A second amendment, meant to toughen the requirements for amending the constitution by student petition, passed easily on the floor of the senate but AAS President Michael Simmons '06 vetoed the motion Tuesday evening in order to encourage another week of discussion.
The first amendment, proposed originally by Senator Jessica Rothschild '06 last semester, would reduce the number of senators per class from eight to six and open up a number of college committee seats to members of the student body at large. "I believe in democracy and allowing the student body to have a more direct voice in College policies," Rothschild later said. "Unfortunately, [because of] fear of losing their positions, senators chose to vote in their own self-interest."
Most senators, though, questioned the need for simultaneously reducing senate size and opening committee seats. Many also raised the issue of the need for three instead of two separate elections for the three potential kinds of elected positions: the executive board, the senate and at-large committee seats. The senate altered the constitutional amendment to reflect these concerns, but ultimately voted the motion down decisively.
Debate was colored throughout by the impression that the amendment in its original language would come to a student body referendum in spite of any decisions by the senate. Current constitutional procedure allows individual students to put an amendment to college-wide referendum with a petition signed by 10 percent of each class.
Rothschild left the meeting before her intentions could be clarified, but was seen circulating a petition in Valentine Dining Hall on Tuesday.

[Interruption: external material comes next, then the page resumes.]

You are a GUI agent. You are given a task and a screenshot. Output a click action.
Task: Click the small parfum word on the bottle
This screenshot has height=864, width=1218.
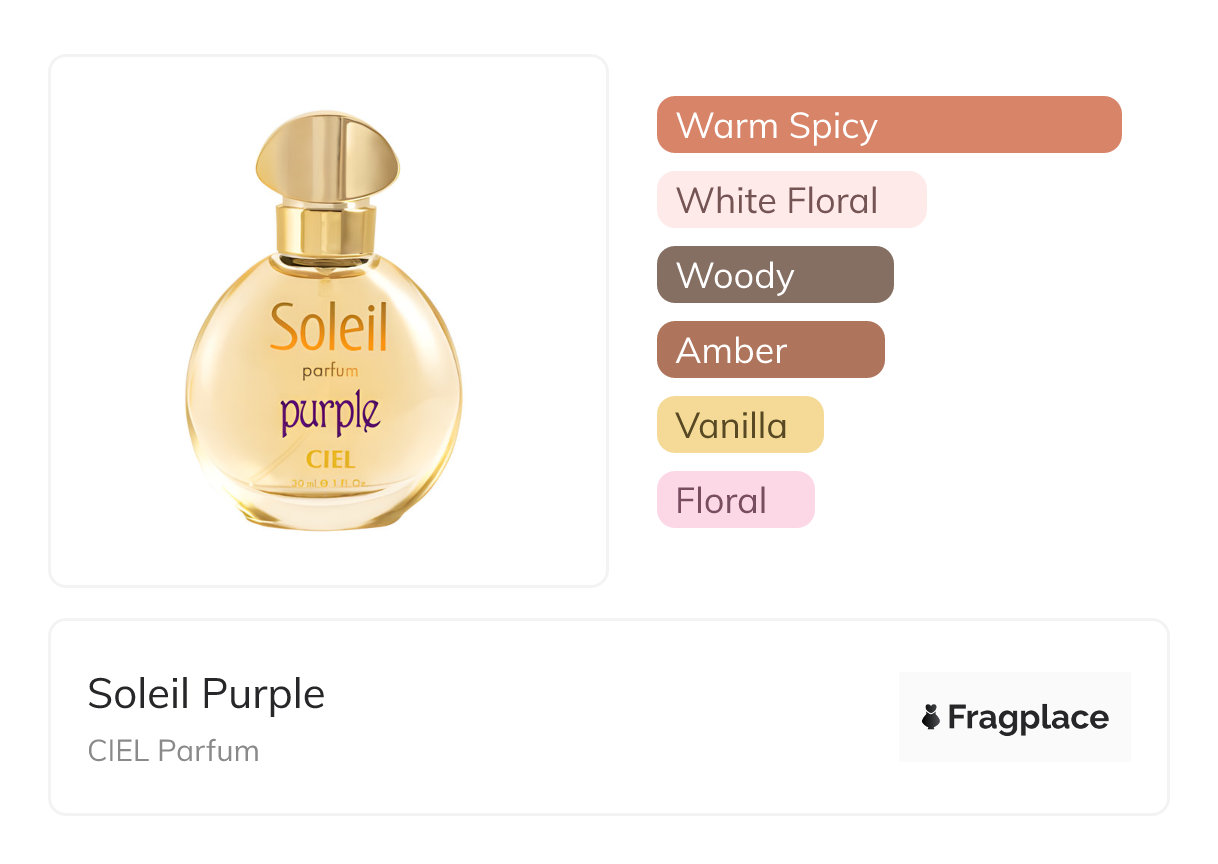click(x=330, y=372)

With this in mind, Senator Emily Silberstein '06 proposed a constitutional amendment stiffening the requirements for the petitioning process. "This debate has brought up some good points," she said, "but it's shown how a fundamental flaw in our constitution means anyone can bring a question before the student body."
Silberstein's proposed amendment would require signatures from 15 percent of each class, an open meeting of the student body and an opinion piece in The Student before an amendment could reach referendum by student petition.
Senator Avi Das '07 expressed the issue many senators saw with the current petitioning process requiring only signatures from 10 percent of each class. "It's not hard to get 160 signatures and get people to click a box without reading it," he said, "It's very easy to get a pirate motion on the ballot. A rogue band of students can come together and demolish student government as we know it."
The senate approved the motion by a margin of 22-2, putting the question to student referendum.
Tuesday evening, though, Simmons vetoed the amendment, keeping the issue off the ballot next Tuesday. The AAS constitution gives the body's president seven days to veto any motion, which the senate can then pass again with a two-thirds majority. "I slept on it and gave it to today," he explained, "It's not going to have any sweeping impact, I just think the matter needs more discussion."
The amendment, passed this week by an overwhelming majority, should easily receive the two-thirds approval necessary to overcome Simmons's veto next week unless there's a significant swing in voting. Furthermore, the measure would have had no impact on Rothschild's amendment, given that the two would have appeared concurrently on next Tuesday's ballot.
What will definitely appear on the ballot next Tuesday, March 14, is the question of this year's Spring Formal. The senate approved an initial $11,080 of funding for the event this semester, requiring the approval of the student body. Any allocation of funds in excess of $10,000 requires majority approval on a special referendum.